## Work instruction
Only the text carries over: repeat the records exactly and drop the images.

[Working data Boundary: Start]

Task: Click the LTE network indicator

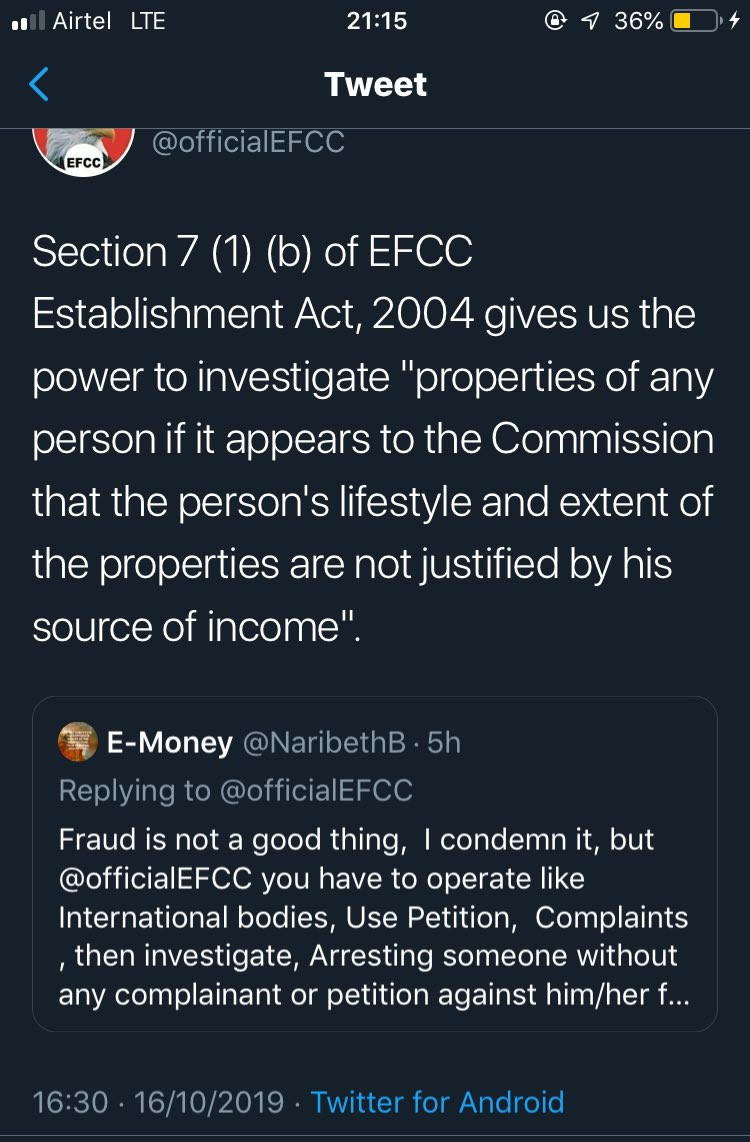Action: coord(147,19)
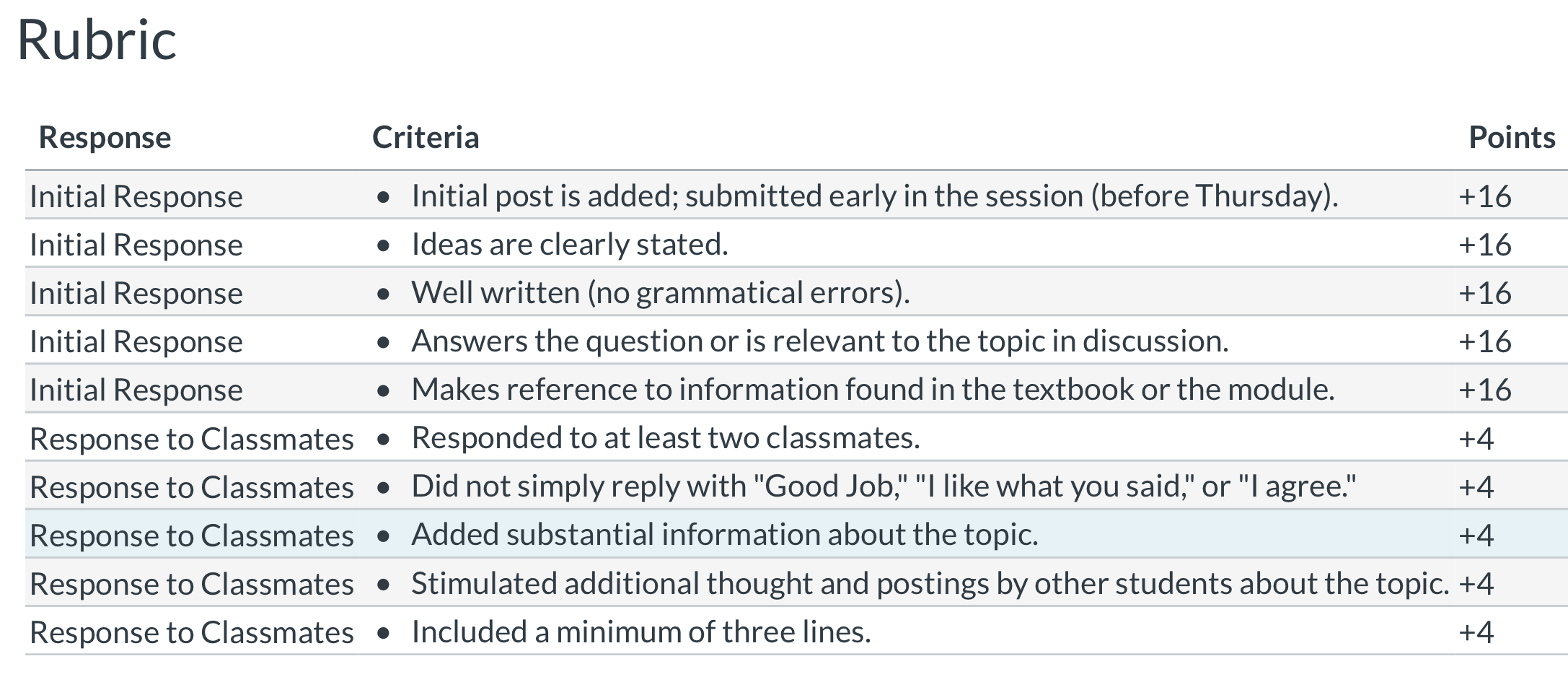
Task: Click bullet before 'Well written' criterion
Action: click(x=384, y=294)
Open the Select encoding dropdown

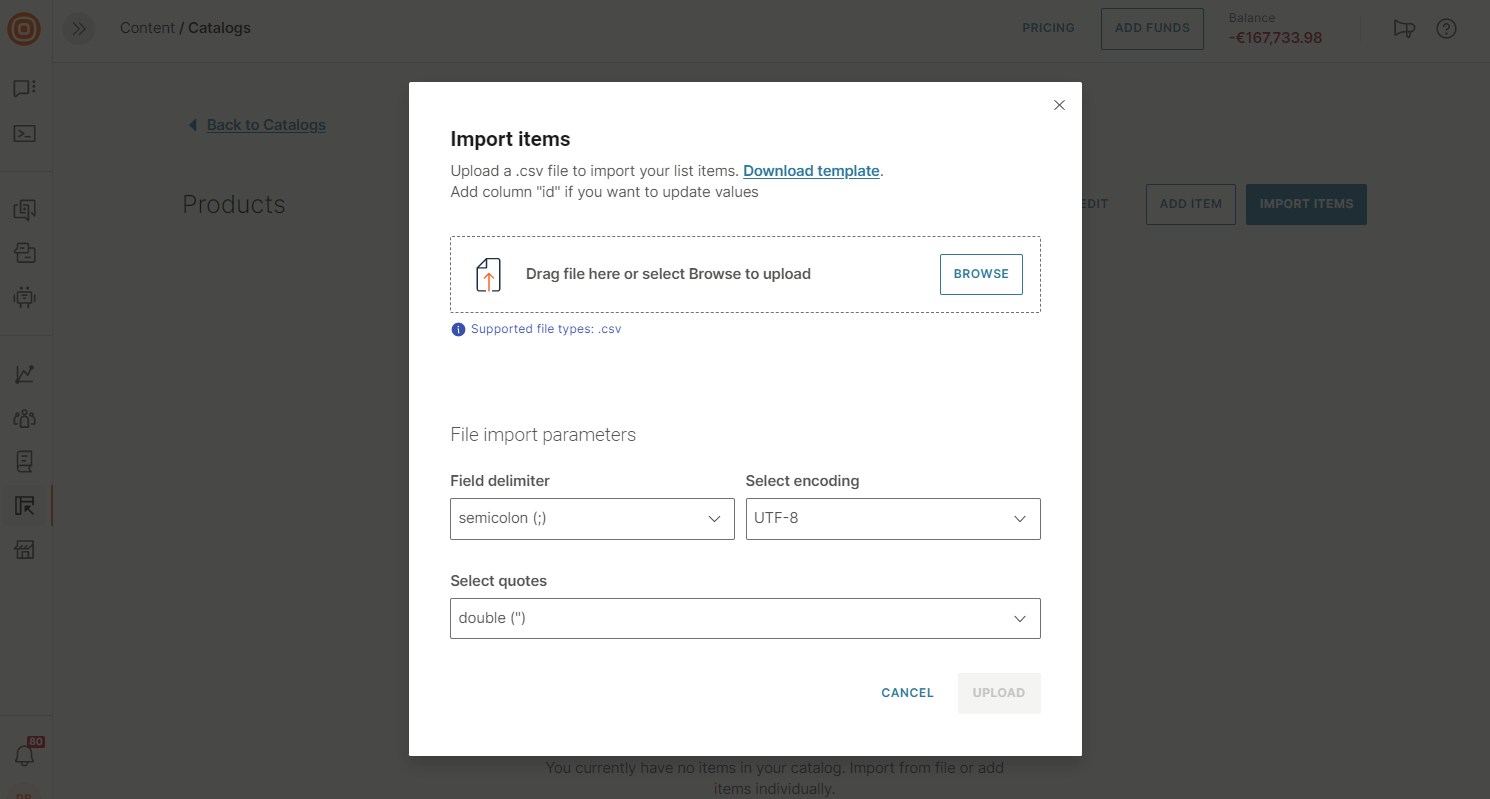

[Working data Boundary: End]

## Written response
Task: Click the LTE network indicator

Action: coord(147,19)
Task: Click bullet before 'Well written' criterion
Action: click(x=384, y=294)
Open the Select encoding dropdown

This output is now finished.